*** Opening Data to examine ***

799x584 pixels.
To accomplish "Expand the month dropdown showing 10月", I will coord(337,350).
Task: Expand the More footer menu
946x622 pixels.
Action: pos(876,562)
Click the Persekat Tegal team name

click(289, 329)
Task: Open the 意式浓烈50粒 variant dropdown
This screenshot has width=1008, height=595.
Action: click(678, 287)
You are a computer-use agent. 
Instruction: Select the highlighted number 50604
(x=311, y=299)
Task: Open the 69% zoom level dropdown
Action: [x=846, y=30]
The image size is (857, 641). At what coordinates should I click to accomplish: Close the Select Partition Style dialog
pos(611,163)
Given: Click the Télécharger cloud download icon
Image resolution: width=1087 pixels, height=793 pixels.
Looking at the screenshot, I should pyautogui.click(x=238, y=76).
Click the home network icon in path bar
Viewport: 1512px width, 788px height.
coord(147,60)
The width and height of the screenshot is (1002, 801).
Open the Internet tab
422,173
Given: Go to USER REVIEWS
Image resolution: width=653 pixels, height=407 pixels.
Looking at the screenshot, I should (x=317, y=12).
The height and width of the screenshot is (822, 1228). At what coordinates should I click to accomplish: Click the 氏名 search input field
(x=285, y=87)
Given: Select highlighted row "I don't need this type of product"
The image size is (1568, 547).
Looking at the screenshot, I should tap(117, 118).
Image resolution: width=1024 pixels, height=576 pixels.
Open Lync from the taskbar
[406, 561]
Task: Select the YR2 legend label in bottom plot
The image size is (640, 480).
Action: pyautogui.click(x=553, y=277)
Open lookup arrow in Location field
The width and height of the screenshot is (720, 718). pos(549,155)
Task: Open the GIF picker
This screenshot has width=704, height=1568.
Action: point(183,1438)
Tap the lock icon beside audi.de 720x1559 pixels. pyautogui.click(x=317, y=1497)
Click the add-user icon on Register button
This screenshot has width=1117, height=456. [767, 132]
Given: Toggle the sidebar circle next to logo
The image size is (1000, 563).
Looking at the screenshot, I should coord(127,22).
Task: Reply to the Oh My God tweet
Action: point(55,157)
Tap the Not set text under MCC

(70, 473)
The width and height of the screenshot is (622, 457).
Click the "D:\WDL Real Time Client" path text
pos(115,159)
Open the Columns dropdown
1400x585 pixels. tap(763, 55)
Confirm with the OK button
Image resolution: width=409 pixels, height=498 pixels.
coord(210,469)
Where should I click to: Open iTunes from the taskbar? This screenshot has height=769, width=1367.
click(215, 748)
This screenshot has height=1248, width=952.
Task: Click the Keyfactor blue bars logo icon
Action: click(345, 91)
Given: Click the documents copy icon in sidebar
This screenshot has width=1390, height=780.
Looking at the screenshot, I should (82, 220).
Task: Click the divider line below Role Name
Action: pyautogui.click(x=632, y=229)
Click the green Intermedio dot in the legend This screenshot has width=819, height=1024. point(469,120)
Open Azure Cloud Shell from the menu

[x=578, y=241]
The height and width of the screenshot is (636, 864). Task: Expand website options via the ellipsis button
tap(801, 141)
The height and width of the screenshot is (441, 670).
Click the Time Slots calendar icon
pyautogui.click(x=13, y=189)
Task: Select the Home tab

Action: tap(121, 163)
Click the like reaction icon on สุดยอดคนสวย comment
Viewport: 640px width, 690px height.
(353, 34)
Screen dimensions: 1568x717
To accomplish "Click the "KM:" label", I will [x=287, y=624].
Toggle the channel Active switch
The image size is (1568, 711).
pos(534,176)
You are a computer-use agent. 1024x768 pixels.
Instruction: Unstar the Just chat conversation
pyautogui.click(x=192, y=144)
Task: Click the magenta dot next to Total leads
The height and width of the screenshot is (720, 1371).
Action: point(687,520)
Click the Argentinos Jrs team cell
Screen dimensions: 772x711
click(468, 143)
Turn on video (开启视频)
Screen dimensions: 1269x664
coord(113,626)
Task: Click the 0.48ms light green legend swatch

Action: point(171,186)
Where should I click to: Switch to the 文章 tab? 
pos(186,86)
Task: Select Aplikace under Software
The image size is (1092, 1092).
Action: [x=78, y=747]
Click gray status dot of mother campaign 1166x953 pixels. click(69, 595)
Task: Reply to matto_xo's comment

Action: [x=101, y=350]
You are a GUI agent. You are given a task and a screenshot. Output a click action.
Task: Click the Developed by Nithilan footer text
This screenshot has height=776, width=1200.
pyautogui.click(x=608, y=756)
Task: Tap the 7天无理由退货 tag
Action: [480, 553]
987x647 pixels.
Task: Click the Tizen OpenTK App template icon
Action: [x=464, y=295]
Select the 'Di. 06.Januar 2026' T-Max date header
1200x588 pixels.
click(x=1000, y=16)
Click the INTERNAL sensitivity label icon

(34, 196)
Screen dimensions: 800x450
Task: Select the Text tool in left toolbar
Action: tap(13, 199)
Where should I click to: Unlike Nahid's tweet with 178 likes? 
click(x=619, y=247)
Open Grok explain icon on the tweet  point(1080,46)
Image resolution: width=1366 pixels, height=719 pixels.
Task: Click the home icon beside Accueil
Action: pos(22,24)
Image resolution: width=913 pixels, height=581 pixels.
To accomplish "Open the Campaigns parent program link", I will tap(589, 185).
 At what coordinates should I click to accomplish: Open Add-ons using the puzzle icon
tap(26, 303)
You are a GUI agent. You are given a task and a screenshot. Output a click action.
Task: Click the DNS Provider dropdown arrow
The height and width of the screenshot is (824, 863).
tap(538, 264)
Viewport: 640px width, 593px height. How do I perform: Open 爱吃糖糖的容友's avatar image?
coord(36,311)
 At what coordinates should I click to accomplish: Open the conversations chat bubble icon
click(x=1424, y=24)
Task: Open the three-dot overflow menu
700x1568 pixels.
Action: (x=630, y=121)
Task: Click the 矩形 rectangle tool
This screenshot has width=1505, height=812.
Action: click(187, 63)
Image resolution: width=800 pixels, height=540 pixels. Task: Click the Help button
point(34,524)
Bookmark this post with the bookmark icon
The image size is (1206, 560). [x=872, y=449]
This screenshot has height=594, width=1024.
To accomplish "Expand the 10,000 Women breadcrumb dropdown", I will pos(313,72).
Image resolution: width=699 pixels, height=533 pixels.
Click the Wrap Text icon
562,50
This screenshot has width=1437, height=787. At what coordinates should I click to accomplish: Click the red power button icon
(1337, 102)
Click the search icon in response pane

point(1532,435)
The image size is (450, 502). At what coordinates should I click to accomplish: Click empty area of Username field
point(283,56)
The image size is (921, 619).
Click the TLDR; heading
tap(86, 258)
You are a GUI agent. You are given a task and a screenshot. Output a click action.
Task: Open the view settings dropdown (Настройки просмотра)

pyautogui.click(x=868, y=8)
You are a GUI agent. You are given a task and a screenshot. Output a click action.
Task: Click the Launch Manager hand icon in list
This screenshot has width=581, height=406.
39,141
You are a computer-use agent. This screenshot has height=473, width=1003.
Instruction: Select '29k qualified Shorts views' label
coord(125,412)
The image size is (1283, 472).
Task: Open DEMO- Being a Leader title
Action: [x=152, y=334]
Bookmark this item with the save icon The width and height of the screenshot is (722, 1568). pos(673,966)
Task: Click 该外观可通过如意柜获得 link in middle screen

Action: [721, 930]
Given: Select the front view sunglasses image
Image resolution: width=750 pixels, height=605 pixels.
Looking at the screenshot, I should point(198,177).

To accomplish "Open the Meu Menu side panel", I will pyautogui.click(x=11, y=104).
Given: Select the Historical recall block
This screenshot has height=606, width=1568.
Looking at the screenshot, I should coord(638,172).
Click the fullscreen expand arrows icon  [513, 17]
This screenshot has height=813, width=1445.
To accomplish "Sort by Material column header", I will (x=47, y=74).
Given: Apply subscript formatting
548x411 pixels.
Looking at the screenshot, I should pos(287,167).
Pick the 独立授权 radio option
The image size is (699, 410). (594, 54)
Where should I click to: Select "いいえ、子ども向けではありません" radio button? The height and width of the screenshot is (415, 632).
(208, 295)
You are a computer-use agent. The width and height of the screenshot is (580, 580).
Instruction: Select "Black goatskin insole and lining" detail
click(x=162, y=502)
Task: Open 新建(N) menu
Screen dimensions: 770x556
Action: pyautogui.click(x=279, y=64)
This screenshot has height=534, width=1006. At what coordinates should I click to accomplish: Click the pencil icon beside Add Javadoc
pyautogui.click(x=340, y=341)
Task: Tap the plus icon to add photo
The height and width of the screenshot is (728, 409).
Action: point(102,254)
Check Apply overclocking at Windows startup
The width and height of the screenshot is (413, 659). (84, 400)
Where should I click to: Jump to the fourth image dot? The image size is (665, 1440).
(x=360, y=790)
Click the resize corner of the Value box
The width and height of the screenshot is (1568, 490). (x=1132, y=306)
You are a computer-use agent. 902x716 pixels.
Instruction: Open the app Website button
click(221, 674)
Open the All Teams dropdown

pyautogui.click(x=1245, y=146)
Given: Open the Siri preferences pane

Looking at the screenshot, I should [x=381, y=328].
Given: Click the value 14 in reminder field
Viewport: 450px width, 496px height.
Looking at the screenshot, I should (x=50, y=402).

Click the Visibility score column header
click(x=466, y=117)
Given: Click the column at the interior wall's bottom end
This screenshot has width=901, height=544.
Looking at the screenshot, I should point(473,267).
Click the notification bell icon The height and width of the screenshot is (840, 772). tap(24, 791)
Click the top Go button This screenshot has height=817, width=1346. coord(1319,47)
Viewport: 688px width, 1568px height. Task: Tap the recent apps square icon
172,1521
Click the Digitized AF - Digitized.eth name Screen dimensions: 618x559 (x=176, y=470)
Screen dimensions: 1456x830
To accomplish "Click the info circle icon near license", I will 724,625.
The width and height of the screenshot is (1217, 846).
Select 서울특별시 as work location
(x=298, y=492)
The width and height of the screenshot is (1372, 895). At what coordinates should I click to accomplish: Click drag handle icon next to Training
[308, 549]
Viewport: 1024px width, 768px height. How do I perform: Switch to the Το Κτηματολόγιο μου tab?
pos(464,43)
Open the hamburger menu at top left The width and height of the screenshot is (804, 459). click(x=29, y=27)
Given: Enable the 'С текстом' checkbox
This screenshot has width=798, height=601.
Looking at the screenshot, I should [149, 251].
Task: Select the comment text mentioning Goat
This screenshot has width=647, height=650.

*** Closing Data to examine ***

What to do ▸
Within the entries, find all lines that contain "footer" and copy each one.

Worked solution ▸
Task: Expand the More footer menu
Task: Click the Developed by Nithilan footer text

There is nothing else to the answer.